Work task = Every line of the data below must be given again exactly.

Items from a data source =
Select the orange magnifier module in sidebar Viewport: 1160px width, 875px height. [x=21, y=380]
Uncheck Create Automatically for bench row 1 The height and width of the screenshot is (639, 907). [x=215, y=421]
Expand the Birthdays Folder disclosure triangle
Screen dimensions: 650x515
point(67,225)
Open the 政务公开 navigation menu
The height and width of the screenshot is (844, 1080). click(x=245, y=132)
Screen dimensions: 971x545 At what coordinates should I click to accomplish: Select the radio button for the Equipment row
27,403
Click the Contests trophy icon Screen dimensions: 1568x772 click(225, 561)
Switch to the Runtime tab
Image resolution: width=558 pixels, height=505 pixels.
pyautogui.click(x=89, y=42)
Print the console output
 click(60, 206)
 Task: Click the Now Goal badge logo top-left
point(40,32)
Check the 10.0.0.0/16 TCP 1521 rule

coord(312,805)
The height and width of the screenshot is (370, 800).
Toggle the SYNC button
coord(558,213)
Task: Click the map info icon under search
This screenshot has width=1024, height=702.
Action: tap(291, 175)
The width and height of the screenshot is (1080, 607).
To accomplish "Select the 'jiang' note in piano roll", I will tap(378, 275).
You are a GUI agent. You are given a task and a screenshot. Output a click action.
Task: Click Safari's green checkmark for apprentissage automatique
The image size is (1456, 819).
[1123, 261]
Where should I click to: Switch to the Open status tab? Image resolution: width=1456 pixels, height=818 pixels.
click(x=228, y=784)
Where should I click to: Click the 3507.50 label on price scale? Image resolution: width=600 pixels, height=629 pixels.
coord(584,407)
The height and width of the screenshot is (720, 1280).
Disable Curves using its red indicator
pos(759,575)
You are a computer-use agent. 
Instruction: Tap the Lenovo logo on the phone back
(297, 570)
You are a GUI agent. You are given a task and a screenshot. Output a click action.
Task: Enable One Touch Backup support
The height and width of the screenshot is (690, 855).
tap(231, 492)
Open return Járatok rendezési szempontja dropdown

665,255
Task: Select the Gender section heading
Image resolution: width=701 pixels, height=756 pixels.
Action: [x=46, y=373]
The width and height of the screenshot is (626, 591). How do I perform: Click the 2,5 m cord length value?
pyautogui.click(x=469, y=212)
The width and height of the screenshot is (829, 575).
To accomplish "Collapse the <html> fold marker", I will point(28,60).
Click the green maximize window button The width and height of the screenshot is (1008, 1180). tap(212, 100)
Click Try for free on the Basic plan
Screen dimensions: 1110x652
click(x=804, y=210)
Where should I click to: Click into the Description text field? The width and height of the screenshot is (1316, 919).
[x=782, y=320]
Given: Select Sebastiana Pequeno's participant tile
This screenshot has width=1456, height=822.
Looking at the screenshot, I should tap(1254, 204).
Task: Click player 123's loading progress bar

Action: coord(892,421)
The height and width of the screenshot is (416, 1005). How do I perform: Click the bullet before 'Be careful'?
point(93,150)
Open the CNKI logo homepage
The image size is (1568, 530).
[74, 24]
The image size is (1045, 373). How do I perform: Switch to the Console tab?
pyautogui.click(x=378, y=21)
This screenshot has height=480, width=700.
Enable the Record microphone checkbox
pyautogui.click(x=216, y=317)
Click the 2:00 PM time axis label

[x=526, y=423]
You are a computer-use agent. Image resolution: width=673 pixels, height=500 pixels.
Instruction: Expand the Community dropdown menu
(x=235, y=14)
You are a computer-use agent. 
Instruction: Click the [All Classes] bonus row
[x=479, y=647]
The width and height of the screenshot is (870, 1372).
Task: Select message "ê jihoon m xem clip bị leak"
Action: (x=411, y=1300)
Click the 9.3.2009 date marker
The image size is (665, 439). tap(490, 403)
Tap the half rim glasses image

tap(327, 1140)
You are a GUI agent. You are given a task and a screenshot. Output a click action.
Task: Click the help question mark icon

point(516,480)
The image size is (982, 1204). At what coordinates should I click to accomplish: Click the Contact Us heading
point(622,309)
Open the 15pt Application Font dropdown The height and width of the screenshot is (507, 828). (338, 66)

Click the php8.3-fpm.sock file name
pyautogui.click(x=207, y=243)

Solution to this exercise =
Select the orange magnifier module in sidebar Viewport: 1160px width, 875px height. [x=21, y=380]
Uncheck Create Automatically for bench row 1 The height and width of the screenshot is (639, 907). [x=215, y=421]
Expand the Birthdays Folder disclosure triangle
Screen dimensions: 650x515
point(67,225)
Open the 政务公开 navigation menu
The height and width of the screenshot is (844, 1080). click(x=245, y=132)
Screen dimensions: 971x545 At what coordinates should I click to accomplish: Select the radio button for the Equipment row
27,403
Click the Contests trophy icon Screen dimensions: 1568x772 click(225, 561)
Switch to the Runtime tab
Image resolution: width=558 pixels, height=505 pixels.
pyautogui.click(x=89, y=42)
Print the console output
 click(60, 206)
 Task: Click the Now Goal badge logo top-left
point(40,32)
Check the 10.0.0.0/16 TCP 1521 rule

coord(312,805)
The height and width of the screenshot is (370, 800).
Toggle the SYNC button
coord(558,213)
Task: Click the map info icon under search
This screenshot has width=1024, height=702.
Action: tap(291, 175)
The width and height of the screenshot is (1080, 607).
To accomplish "Select the 'jiang' note in piano roll", I will tap(378, 275).
You are a GUI agent. You are given a task and a screenshot. Output a click action.
Task: Click Safari's green checkmark for apprentissage automatique
The image size is (1456, 819).
[1123, 261]
Where should I click to: Switch to the Open status tab? Image resolution: width=1456 pixels, height=818 pixels.
click(x=228, y=784)
Where should I click to: Click the 3507.50 label on price scale? Image resolution: width=600 pixels, height=629 pixels.
coord(584,407)
The height and width of the screenshot is (720, 1280).
Disable Curves using its red indicator
pos(759,575)
You are a computer-use agent. 
Instruction: Tap the Lenovo logo on the phone back
(297, 570)
You are a GUI agent. You are given a task and a screenshot. Output a click action.
Task: Enable One Touch Backup support
The height and width of the screenshot is (690, 855).
tap(231, 492)
Open return Járatok rendezési szempontja dropdown

665,255
Task: Select the Gender section heading
Image resolution: width=701 pixels, height=756 pixels.
Action: [x=46, y=373]
The width and height of the screenshot is (626, 591). How do I perform: Click the 2,5 m cord length value?
pyautogui.click(x=469, y=212)
The width and height of the screenshot is (829, 575).
To accomplish "Collapse the <html> fold marker", I will point(28,60).
Click the green maximize window button The width and height of the screenshot is (1008, 1180). tap(212, 100)
Click Try for free on the Basic plan
Screen dimensions: 1110x652
click(x=804, y=210)
Where should I click to: Click into the Description text field? The width and height of the screenshot is (1316, 919).
[x=782, y=320]
Given: Select Sebastiana Pequeno's participant tile
This screenshot has width=1456, height=822.
Looking at the screenshot, I should tap(1254, 204).
Task: Click player 123's loading progress bar

Action: coord(892,421)
The height and width of the screenshot is (416, 1005). How do I perform: Click the bullet before 'Be careful'?
point(93,150)
Open the CNKI logo homepage
The image size is (1568, 530).
[74, 24]
The image size is (1045, 373). How do I perform: Switch to the Console tab?
pyautogui.click(x=378, y=21)
This screenshot has height=480, width=700.
Enable the Record microphone checkbox
pyautogui.click(x=216, y=317)
Click the 2:00 PM time axis label

[x=526, y=423]
You are a computer-use agent. Image resolution: width=673 pixels, height=500 pixels.
Instruction: Expand the Community dropdown menu
(x=235, y=14)
You are a computer-use agent. 
Instruction: Click the [All Classes] bonus row
[x=479, y=647]
The width and height of the screenshot is (870, 1372).
Task: Select message "ê jihoon m xem clip bị leak"
Action: (x=411, y=1300)
Click the 9.3.2009 date marker
The image size is (665, 439). tap(490, 403)
Tap the half rim glasses image

tap(327, 1140)
You are a GUI agent. You are given a task and a screenshot. Output a click action.
Task: Click the help question mark icon

point(516,480)
The image size is (982, 1204). At what coordinates should I click to accomplish: Click the Contact Us heading
point(622,309)
Open the 15pt Application Font dropdown The height and width of the screenshot is (507, 828). (338, 66)

Click the php8.3-fpm.sock file name
pyautogui.click(x=207, y=243)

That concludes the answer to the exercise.